Top US senator warns that failure in Afghanistan, Pakistan could bring danger

The chairman of the U.S. Senate Foreign Relations Committee warned Monday that failure in Afghanistan or Pakistan could cripple NATO.
"Many of our NATO allies thought they were signing up for a peacekeeping mission, not counter-insurgency operation," Democratic Sen. Joseph Biden told a luncheon crowd at the Council on Foreign Relations. "It is time for NATO to be fully in the fight. I believe that the future of NATO is at stake _ in Afghanistan."
Biden was just back from a trip to Afghanistan and Pakistan, where he said the stakes are as high as they have ever been for the future of the two nations, NATO and the United States.
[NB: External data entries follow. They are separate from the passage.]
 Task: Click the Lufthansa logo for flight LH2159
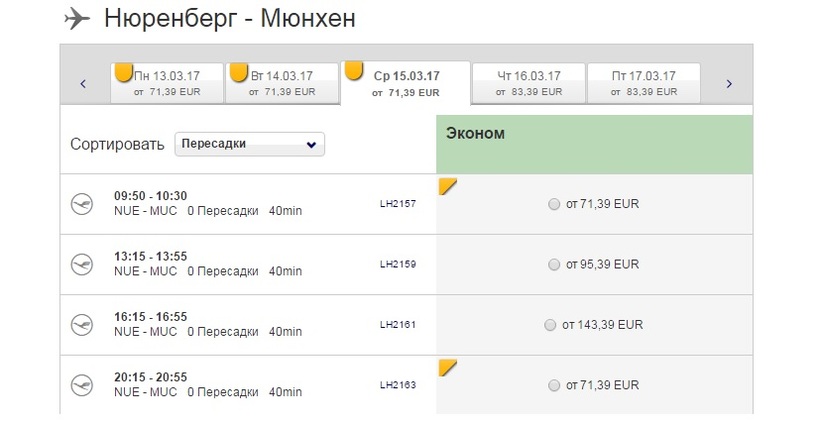coord(82,265)
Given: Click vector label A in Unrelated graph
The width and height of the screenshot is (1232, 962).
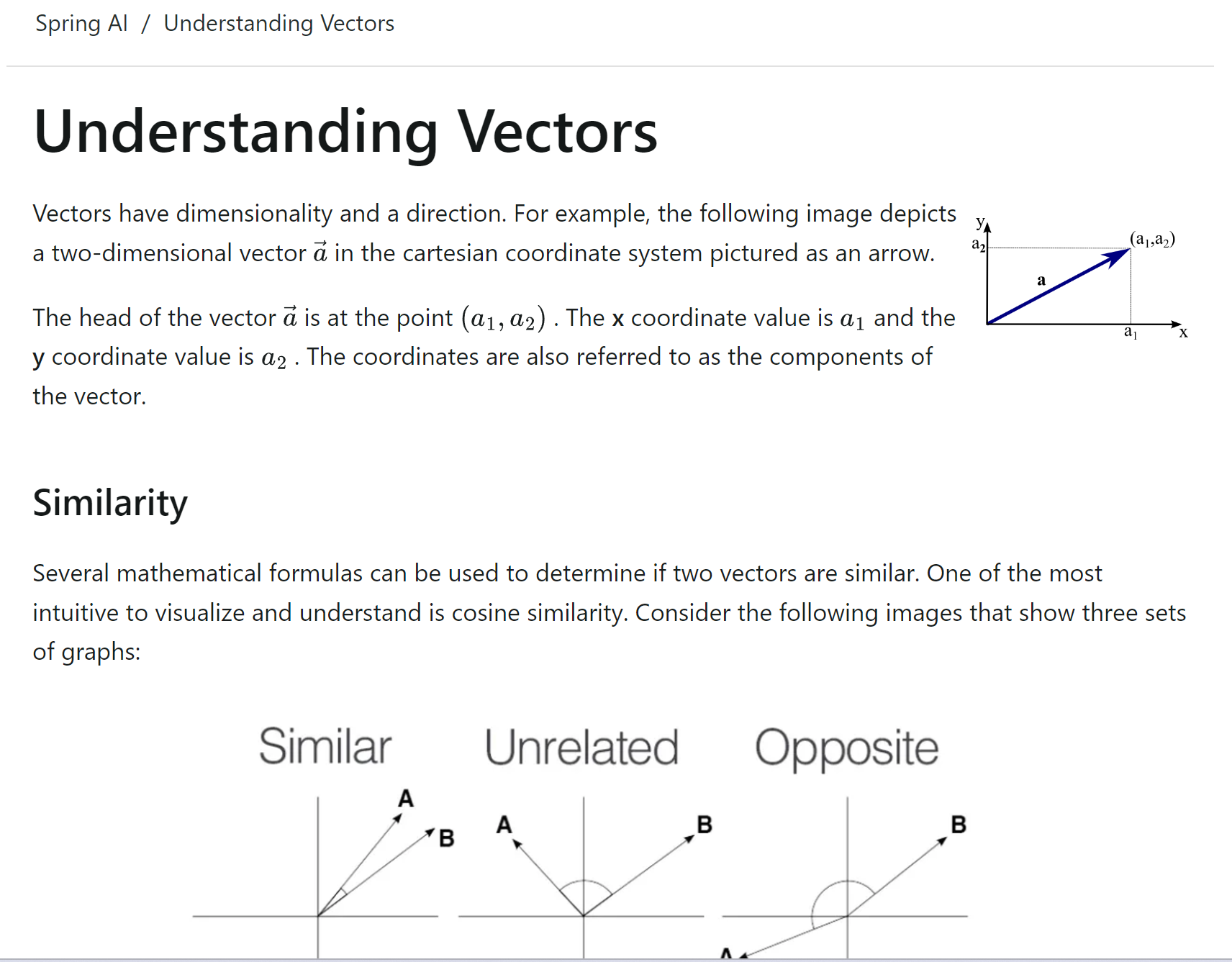Looking at the screenshot, I should point(504,825).
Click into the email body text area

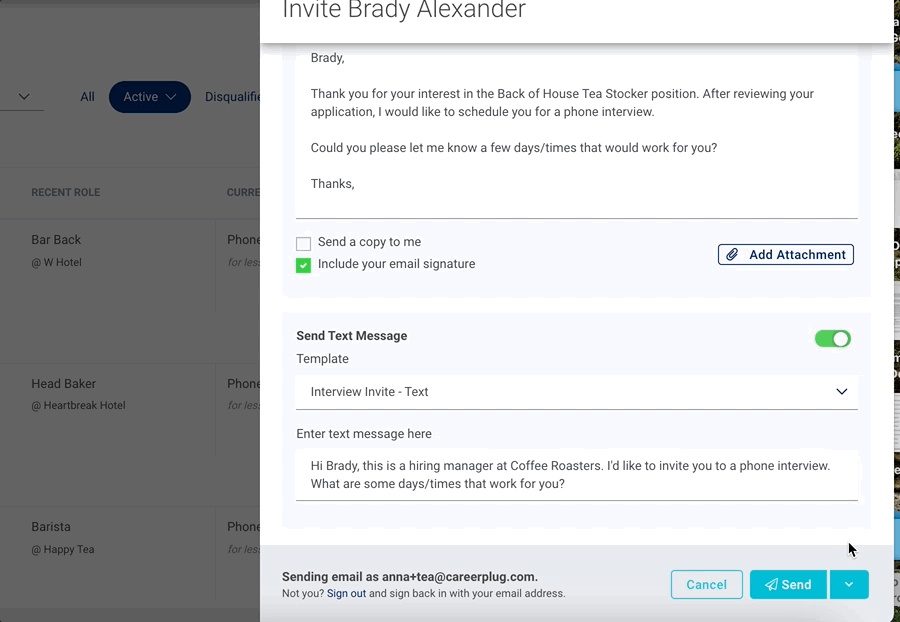click(576, 130)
With the recent election in Pakistan favoring opposition candidates, President Pervez Musharraf seemed willing to leave office peaceably, Biden said.
"I think he will go gently into the good night," Biden said.
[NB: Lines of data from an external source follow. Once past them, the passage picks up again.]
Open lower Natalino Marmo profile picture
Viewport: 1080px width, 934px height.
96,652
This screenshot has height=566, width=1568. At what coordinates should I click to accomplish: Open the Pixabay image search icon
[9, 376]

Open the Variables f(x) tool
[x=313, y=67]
"Afghanistan must never again become a safe haven for al-Qaida. But just as important, if Afghanistan fails, Pakistan could follow, because extremists will set their sights on the bigger prize to the east," he said.
The parties of assassinated Pakistani opposition leader Benazir Bhutto and another opposition leader, former premier Nawaz Sharif, won a majority of the seats in the new parliament and were expected to form a coalition government. But they fell short of the two-thirds majority needed to impeach Musharraf.
Musharraf's spokesman, Rashid Qureshi, told Dawn News television in Pakistan on Monday that the Pakistani leader would not respond to any suggestion by a U.S. senator that he should withdraw from the presidency quietly and gracefully. Some Pakistani leaders and many media commentators also have called for Musharraf, a key U.S. ally against terrorism, to resign.
Biden urged a huge boost in U.S. spending on reconstructing Afghanistan, putting a single person in charge of reconstruction and focusing on arresting drug kingpins there.
"We have spent on Afghanistan's reconstruction in six years what we spend every three weeks on military operations in Iraq," he said. "Roads bind people together. They allow farmers to get products to market. They bring prices down and access to goods and services up _ they connect people to their government."
"How do you spell hope in Dari and Pashtu? A-S-P-H-A-L-T," he added.
Biden, who pulled out of race for the 2008 Democratic presidential nomination at the start of the year, said he was not seeking to become the next vice president or secretary of state.
"I think I could be a very good partner as chairman of the Senate Foreign Relations Committee for a Democratic president. And I think I could be a significant hedge against the mistakes of a Republican administration in a Democratically-controlled Congress," he said.
Biden said, however, that he would be "hard pressed to say no" to either job if one of the Democratic candidates, Sens. Barack Obama or Hillary Rodham Clinton, asked him to be a running mate or to join their administration.
"The last thing I want is to be 'considered,'" he said. "If you're going to do it, just ask me. Don't consider me."